++++ EXERCISE INPUTS ++++
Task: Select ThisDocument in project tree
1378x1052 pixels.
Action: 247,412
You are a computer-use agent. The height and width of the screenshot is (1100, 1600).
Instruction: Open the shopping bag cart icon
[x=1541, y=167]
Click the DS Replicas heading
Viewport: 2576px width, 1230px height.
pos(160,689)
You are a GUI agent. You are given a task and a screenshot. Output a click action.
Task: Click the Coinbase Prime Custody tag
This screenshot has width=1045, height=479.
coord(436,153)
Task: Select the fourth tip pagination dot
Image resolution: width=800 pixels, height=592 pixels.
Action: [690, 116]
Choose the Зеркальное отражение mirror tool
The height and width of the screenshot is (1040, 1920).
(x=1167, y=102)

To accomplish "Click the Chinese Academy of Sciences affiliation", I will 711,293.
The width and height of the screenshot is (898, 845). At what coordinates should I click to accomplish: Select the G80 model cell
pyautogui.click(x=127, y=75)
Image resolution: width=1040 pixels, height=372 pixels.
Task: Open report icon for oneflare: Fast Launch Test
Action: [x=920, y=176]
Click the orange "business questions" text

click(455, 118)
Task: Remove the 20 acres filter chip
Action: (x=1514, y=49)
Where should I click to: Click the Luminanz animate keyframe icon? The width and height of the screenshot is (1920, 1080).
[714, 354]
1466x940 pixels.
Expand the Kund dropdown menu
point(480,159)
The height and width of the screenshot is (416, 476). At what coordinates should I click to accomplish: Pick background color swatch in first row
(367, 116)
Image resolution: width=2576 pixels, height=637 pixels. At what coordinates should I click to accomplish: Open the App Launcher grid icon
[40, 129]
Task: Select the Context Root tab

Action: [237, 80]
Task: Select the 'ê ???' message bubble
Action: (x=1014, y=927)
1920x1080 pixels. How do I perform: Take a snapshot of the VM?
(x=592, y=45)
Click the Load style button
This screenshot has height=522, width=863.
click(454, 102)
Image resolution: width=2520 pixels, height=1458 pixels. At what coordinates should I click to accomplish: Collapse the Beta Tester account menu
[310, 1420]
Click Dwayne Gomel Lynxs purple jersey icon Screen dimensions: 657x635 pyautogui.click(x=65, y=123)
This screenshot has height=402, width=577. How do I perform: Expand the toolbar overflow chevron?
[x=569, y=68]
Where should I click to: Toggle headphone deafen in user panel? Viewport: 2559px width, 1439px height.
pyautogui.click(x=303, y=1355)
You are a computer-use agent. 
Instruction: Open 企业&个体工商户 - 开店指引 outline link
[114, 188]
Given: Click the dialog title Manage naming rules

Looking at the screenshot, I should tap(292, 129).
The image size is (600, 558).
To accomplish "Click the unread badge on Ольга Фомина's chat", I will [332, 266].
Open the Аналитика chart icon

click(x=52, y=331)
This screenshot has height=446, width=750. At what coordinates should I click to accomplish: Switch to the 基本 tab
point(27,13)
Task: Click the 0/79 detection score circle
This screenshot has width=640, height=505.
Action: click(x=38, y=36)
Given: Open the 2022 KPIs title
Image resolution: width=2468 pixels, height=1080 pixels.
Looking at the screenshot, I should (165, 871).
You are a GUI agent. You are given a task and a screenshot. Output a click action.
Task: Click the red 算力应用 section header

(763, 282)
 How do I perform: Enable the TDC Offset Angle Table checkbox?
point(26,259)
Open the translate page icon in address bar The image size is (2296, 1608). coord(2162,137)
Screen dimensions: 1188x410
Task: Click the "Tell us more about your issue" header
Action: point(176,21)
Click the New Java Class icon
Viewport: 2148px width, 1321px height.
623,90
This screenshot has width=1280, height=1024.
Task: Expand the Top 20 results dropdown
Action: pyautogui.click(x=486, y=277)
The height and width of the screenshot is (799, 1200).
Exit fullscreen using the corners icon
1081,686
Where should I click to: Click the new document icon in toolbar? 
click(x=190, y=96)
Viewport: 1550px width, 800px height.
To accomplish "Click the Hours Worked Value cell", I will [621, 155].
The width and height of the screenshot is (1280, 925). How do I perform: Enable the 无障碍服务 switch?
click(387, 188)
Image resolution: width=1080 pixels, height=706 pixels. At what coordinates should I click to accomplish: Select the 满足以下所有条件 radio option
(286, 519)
++++
PROBLEM TO SOLVE :: Reproduce verbatim the lines of the records starting at the line that contains "Given: Click the" and ending at the line that contains "point(26,259)", including both of those lines.

REPLY TO THE TASK ::
Given: Click the dialog title Manage naming rules

Looking at the screenshot, I should tap(292, 129).
The image size is (600, 558).
To accomplish "Click the unread badge on Ольга Фомина's chat", I will [332, 266].
Open the Аналитика chart icon

click(x=52, y=331)
This screenshot has height=446, width=750. At what coordinates should I click to accomplish: Switch to the 基本 tab
point(27,13)
Task: Click the 0/79 detection score circle
This screenshot has width=640, height=505.
Action: click(x=38, y=36)
Given: Open the 2022 KPIs title
Image resolution: width=2468 pixels, height=1080 pixels.
Looking at the screenshot, I should (165, 871).
You are a GUI agent. You are given a task and a screenshot. Output a click action.
Task: Click the red 算力应用 section header

(763, 282)
 How do I perform: Enable the TDC Offset Angle Table checkbox?
point(26,259)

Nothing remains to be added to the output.